With custom parts he made, along with purchased aftermarket parts, Will definitely made this truck into something unique and not what you see every day. The purpose behind building this truck was not to impress the public, but to build a rig that held his vision and ended up just the way he wanted it.
The truck sports stainless battery boxes from 4 State Trucks, Hogebuilt fenders, a Jones Performance Raptor hood, and a 20-inch Valley Chrome American Eagle bumper with 1-inch tapers. It also has a visor and mirror brackets from 12 Ga. Customs, amber to purple Dual Revolution lights from Trux, and 7-inch Lincoln Chrome stacks with Monster Stack clamps, brackets and 7-inch Pickett elbows. Will cut stainless inserts for the grill to give it a needle-nose affect, custom-made 8-inch stainless fuel straps, as well as the light panels between the fuel tanks. Adding to the charm of this truck, Will used 1932 Ford pedestals to mount the headlights on the fenders, and old-school yellow fog lights are mounted below them.

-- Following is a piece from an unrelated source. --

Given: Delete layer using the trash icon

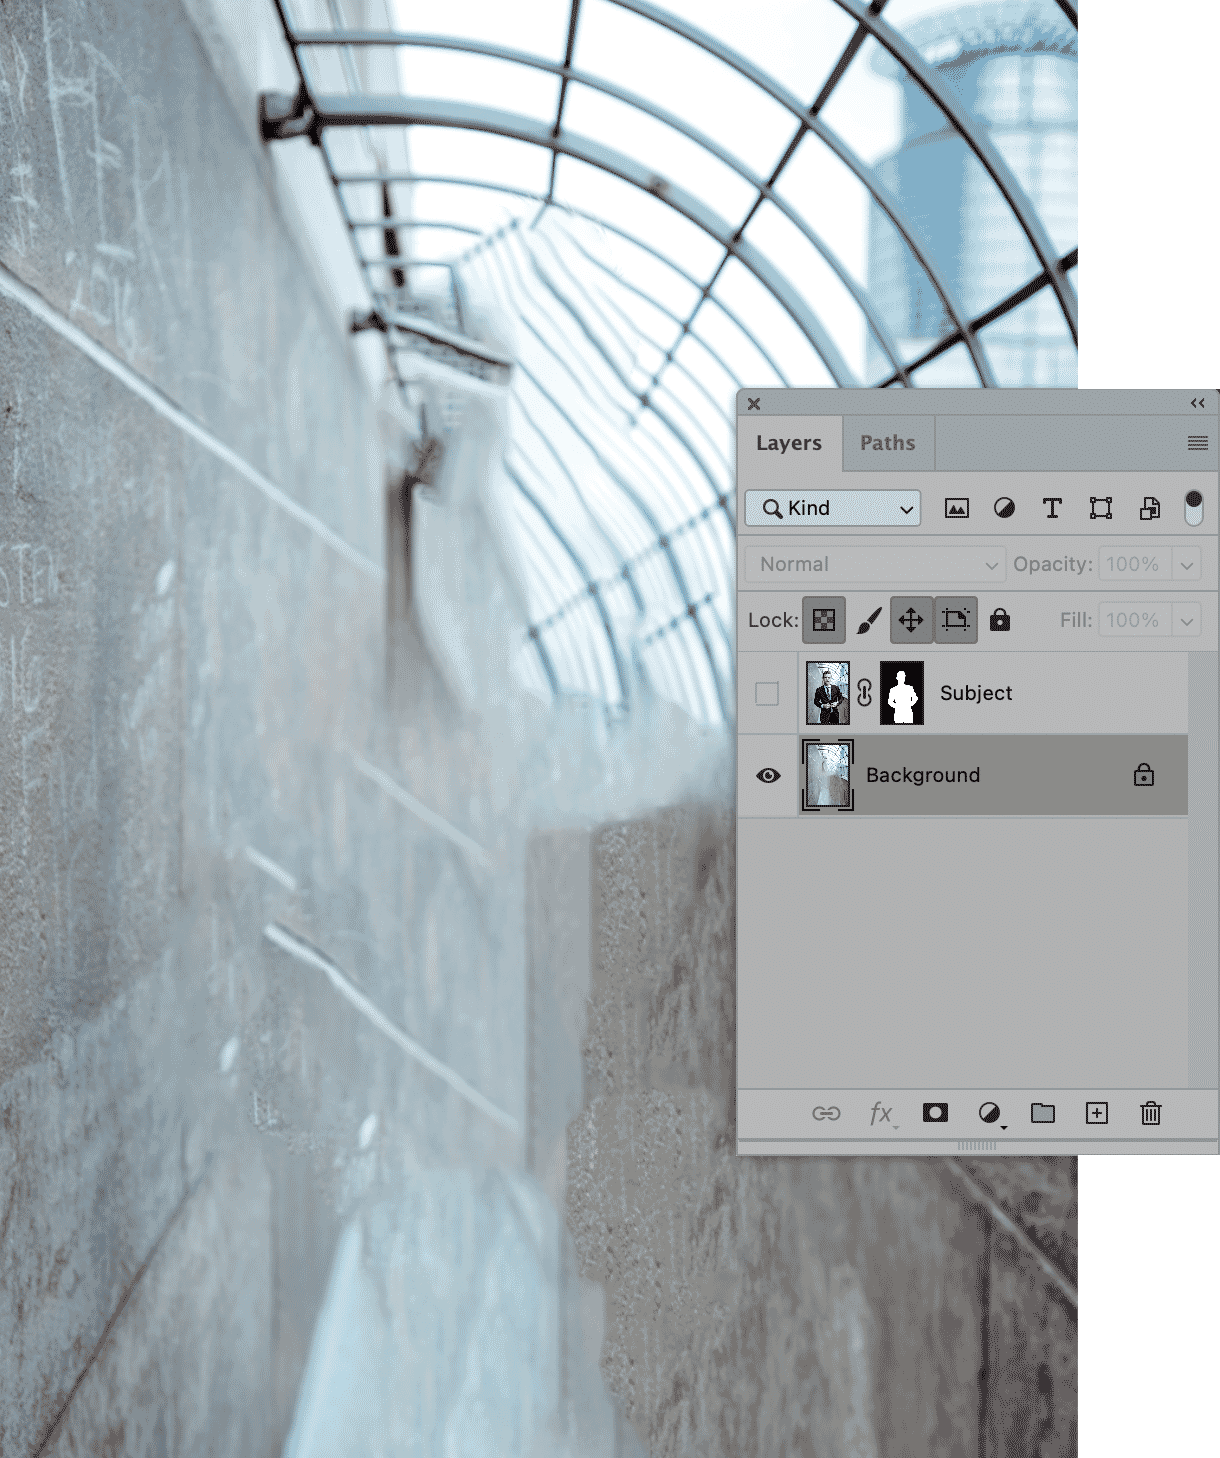Looking at the screenshot, I should coord(1150,1113).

These days, the truck can usually be seen pulling a refrigerated trailer hauling chicken, but sometimes Will hauls antique furniture to New Mexico and then potatoes back east. The trailer shown in some of the photos is a 53-foot 2005 Utility refrigerated trailer with a sliding spread-axle and a Thermo King reefer unit. The restoration process on the Kenworth was completed in the spring of 2018.
Today, Will (57) is a proud father to Amanda, Kristine, Emily and Sarah, and a proud grandfather to Owen, Lucas and Abbie. As he explained, they are his world. The driving force behind Will is his longtime girlfriend Ashley, who is currently studying to obtain her CDL. Ashley rides along with Will whenever possible, especially on trips out to New Mexico. Ashley also has children – a son Blaze (5) and daughter Alex (18), who is in the early stages of law school.

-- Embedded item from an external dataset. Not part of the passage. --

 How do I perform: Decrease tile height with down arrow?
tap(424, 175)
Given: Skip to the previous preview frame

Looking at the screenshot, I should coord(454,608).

Through our conversations, Will stated that he honestly loves what he does and still sometimes can’t believe he is doing what he loves and gets paid for it. He recalled when he used to haul produce down to Pompano Beach, FL, and how he would leave Pennsylvania on a 20-degree winter day. By the time he got down to Florida, he would see steam coming out of the trailer from the heat. He’d laugh to himself that everyone was freezing back home and there he was, down south, with a t-shirt on.

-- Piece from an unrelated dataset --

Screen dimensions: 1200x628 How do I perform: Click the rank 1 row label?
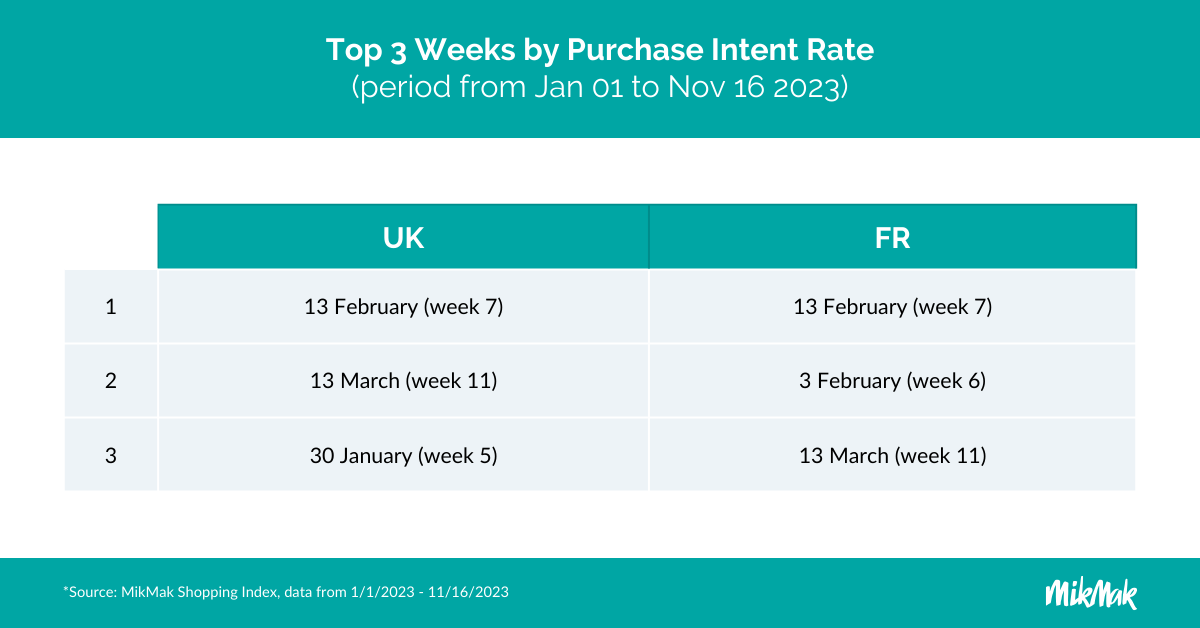pyautogui.click(x=110, y=307)
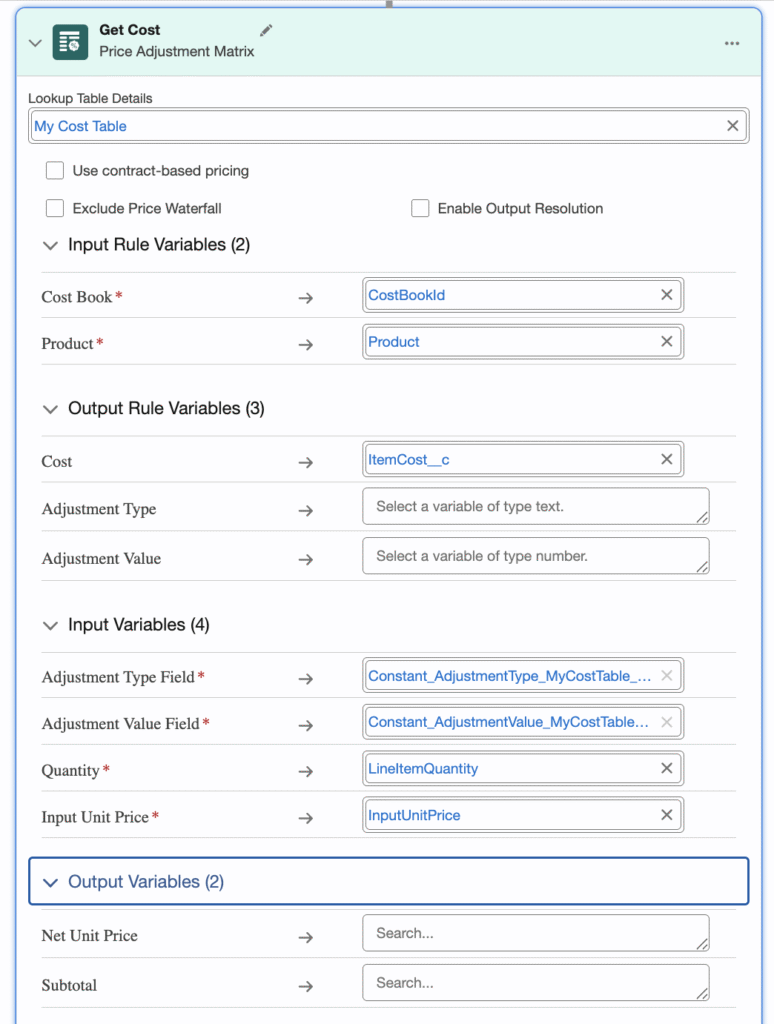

Over the years of hard work, Will never gave up on this dream of his, and now has the option to work as hard and often as he wants. He truly appreciates the drivers he has working for him. Will said he loves driving west – once he gets west of Oklahoma City, it’s like a whole different world out there, and he always makes sure to stop at various places along the way to take it all in.
Special thanks to Will for not only being a great person to talk to, but for showing me what love for trucking really looks like. He also provided the interior photo for this article. The photos of the truck were shot at El Cerro de Los Lunas in Los Lunas, NM, at Isleta Resort & Casino in Albuquerque, and along I-25 between Albuquerque and Los Lunas.
“Some things never change” is often said in a derogatory manner, but in some cases, like this one, it is positive. Will knew exactly what he wanted at six years old, and 50+ years later, nothing has changed! If you have a passion, embrace it and make it your own. And, as always, to all the drivers out there doing the deal, truck safe.